--- Data for processing Enclosed Below ---

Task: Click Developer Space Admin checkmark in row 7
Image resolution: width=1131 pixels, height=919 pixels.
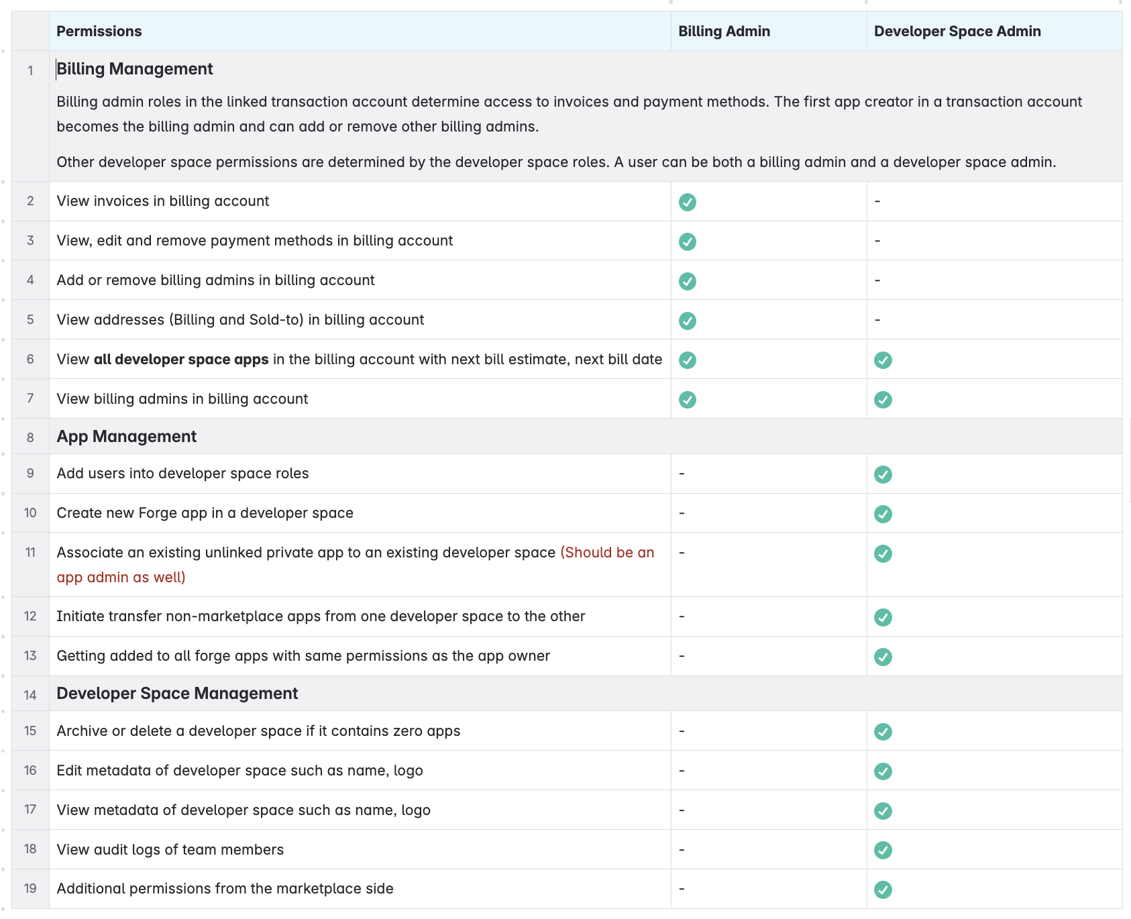Action: 883,400
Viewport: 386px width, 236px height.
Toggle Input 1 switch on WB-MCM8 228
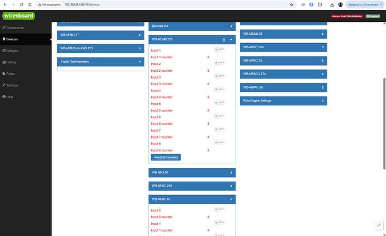[x=219, y=50]
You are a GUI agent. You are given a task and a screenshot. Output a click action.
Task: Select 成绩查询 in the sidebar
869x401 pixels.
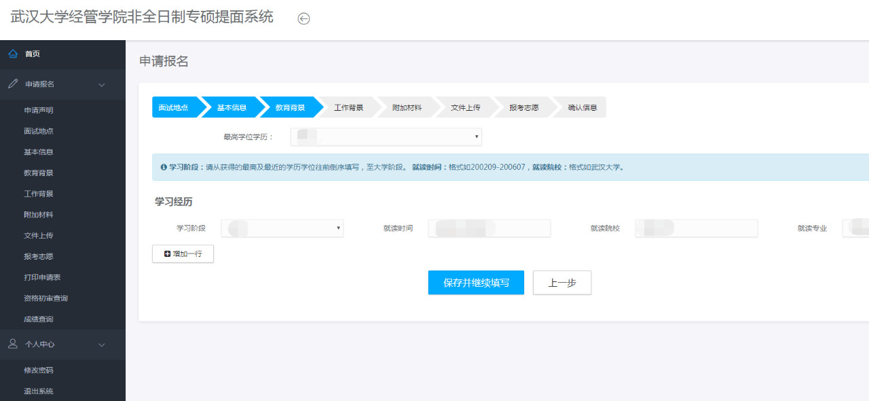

--- End of Enclosed Data for processing ---

* [Your instructions]
Write out again only the lines from the line that contains "Image resolution: width=1131" through the last line of the records, both ends included, without any of the pictures.

* [Written response]
Image resolution: width=1131 pixels, height=919 pixels.
Action: 883,400
Viewport: 386px width, 236px height.
Toggle Input 1 switch on WB-MCM8 228
[x=219, y=50]
You are a GUI agent. You are given a task and a screenshot. Output a click action.
Task: Select 成绩查询 in the sidebar
869x401 pixels.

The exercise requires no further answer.